Car worth $18,000 in the year 2001

Loses its value by 6% per year

Step:1

Formula to calculate the worth of car with loss rate,


y = A(1-r)^(t).....................................(1)

Where, y = Value of car after t period

A = Initial value of car

r = Loss rate

t = Time period

From give,

A = $18,000

r = 6 % per year

t = 3 years

Equation (1) becomes,


y = 18000(1-0.06)^(3)


=18000(0.94)^(3)

= (18000 × 0.830584)

= 14950.512

≅ 14951

Value of car in 2004, y = $14951

( or )

Step:1

t = 3 years ( 2001 to 2004 )

For 1st year,

= ( Worth of car in previous year ) -

( Worth of car in previous year × Loss rate )

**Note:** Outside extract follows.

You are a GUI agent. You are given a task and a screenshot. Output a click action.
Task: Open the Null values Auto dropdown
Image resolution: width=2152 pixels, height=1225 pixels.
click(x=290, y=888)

= ( 18000 ) - ( 18000 × 0.06 )

= 18000 - 1080

= $16920

For 2nd year,

= ( 16920 ) - ( 16920 × 0.06 )

= 16920 -1015.2

= $15904.8

For 3rd year,

= ( 15904.8 ) - ( 15904.8 × 0.06 )

= 15904.8 - 954.288

= 14950.512

≅ $14951

Result:

The value of car in 2004 is $14951, if Olivia purchased a car worth $18,000 in the year 2001 and it loses its value by 6% per year.